A total of 58 patients were included in the study. About 57 (98.3%) patients were discharged from the hospital. Among them, 10 (17.2%) patients recovered without residual damage and 47 (81.0%) recovered with residual damage. There was one case of death during hospital stay and one case of death after 6 months of discharge. Four patients were lost to follow-up.

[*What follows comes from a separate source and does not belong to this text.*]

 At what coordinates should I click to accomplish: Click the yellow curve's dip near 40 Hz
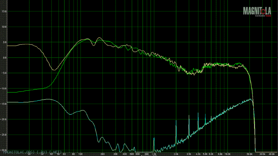tap(54, 70)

The demographic and clinical characteristics of the study population are shown in Table 1. Twenty eight (48.3%) patients had non-severe disease and 30 (51.7%) patients suffered from severe COVID-19. The mean age of the study population was 47.79 ± 15.99 years and 53.4% were male. Around 38 (65.5%) patients had co-morbidities, which were diabetes mellitus (41.4%), hypertension (36.2%), ischaemic heart disease (20.7%), obesity (13.8%) and bronchial asthma (13.8%). The mean duration from symptom onset to hospital admission was 4.78 ± 2.73 days and mean duration of hospital stay was 15.37 ± 8.57 days. The common symptoms at admission were fever (87.9%), cough (72.4%), dyspnea (69.0%), fatigue (69.0%), anosmia (46.6%) and headache (36.2%). Severe COVID-19 patients received more oxygen, intravenous fluids, anticoagulant therapy, antiviral therapy and corticosteroid therapy than non-severe COVID-19 patients. Higher age, male gender, smoking, co-morbidities, diabetes mellitus, obesity, fever, cough, dyspnea at admission and increased duration of hospital stay were significantly associated with severe COVID-19 disease. Headache at admission was found more in non-severe COVID-19 patients.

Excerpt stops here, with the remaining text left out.